Le réalisateur tchadien raconte dans Grigris l'histoire d’un jeune homme handicapé qui se rêve danseur et, de son amour avec Mimi, jeune prostituée métisse

Quel est le point de départ du film Grigris, c’est-à-dire la première image du film que vous avez eu en tête?
C’est l’histoire d’un jeune que je connais qui a été menacé avec un pistolet pour cause d’histoire de petit trafic de drogue et qui a failli en fait se faire tuer. C’est ça l’histoire. C’est parti de cette histoire vraiment vécue. Donc une histoire de série B. Je ne voulais pas complètement tomber dans le polar et je suis tombé sur Souleymane Démé, danseur burkinabè et qui m’a permis en fait d’éviter un peu les côtes du polar et de faire une sorte de film qui tutoie par moment le polar et qui n’est jamais un polar, et qui est en même temps un drame social. Je fais l’amalgame de pas mal de choses.

Comment l’avez-vous rencontré?
Souleymane Démé, je l’ai rencontré en 2011 au Fespaco à Ouagadougou. Irène Tassembedo, une chorégraphe burkinabè bien connue, avait organisé un spectacle de danse. J’y étais et là j’ai vu à un moment donné apparaître ce bonhomme tenant sa jambe, comme dans le film. On dirait un flingue braqué sur le public et qui sautillait. Il est rentré sur scène, vous voyez des corps noirs sur scène et lui il avait coloré ses cheveux en blond. Donc on dirait une espèce d’apparition. Je me suis dit, voilà mon personnage. A partir ce de moment, cela m’a permis vraiment d’avancer dans l’écriture du scénario. Quand on a discuté, pour moi c’était très vite évident qu’il pouvait apporter quelque chose à l’histoire.
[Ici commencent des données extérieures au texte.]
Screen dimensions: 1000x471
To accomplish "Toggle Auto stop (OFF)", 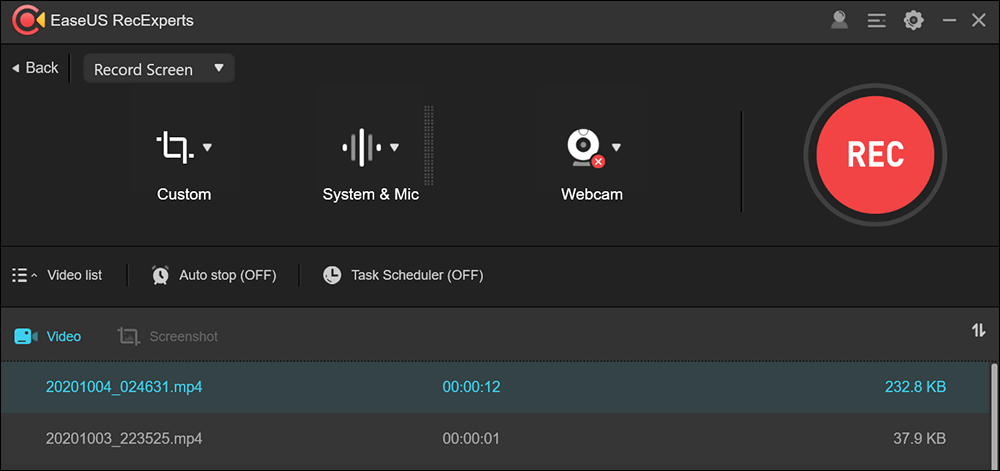I will point(214,275).
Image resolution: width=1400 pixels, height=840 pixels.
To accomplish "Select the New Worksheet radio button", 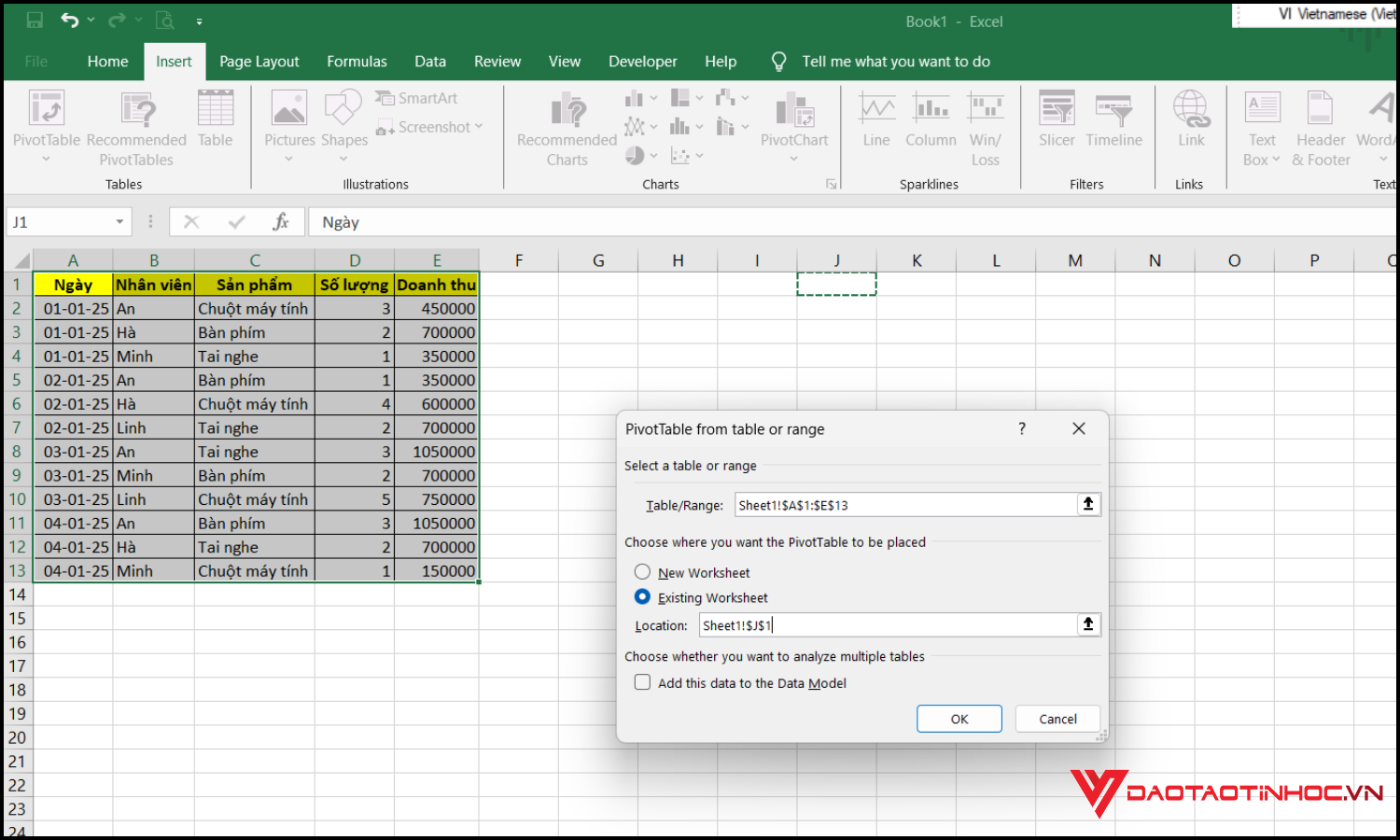I will pyautogui.click(x=642, y=571).
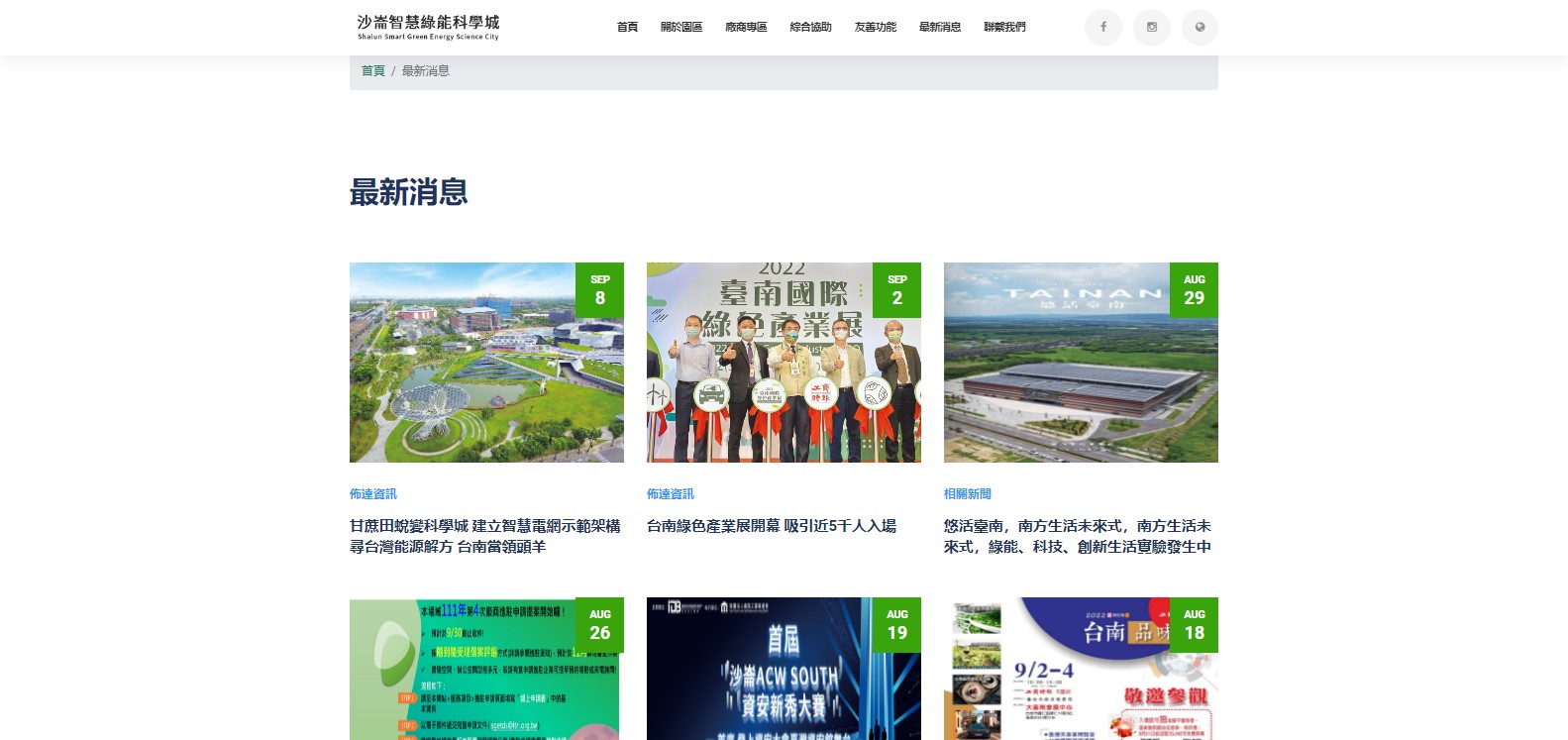1568x740 pixels.
Task: Go to 首頁 in top navigation
Action: 627,28

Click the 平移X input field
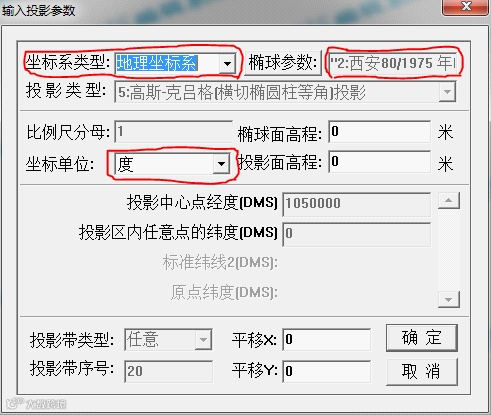[x=326, y=339]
A cause de sa jambe, c’est un marginal, qui va rencontrer une femme qui elle aussi est marginale puisque c’est une prostituée. Est-ce que vous aviez dès le départ envisagé que ce serait un film avec deux personnages rejetés par la société?
Absolument, je voulais focaliser sur des jeunes. En Afrique, il est évident de part même la culture, la jeunesse est toujours à la marge. C’est le droit d’aînesse qui prime. Dans les bonnes familles africaines, traditionnelles et majoritairement, quand il y a à manger, les bons morceaux sont pour les adultes, les bas morceaux pour les enfants. C’est comme ça. Donc il y a cette marge qu’on vit pendant longtemps et ce sont des gens qui sont dans une sorte de survie, qui vivent la nuit, donc cette nuit africaine dans une ville comme Ndjamena où l’éclairage public n’existe pratiquement pas. Comment ces marginaux-là vont essayer de donner du sens à leur vie. C’est une rencontre entre deux égarés. C’est le début d’une histoire d’amour et c’est cet amour qui va les sauver tous les deux.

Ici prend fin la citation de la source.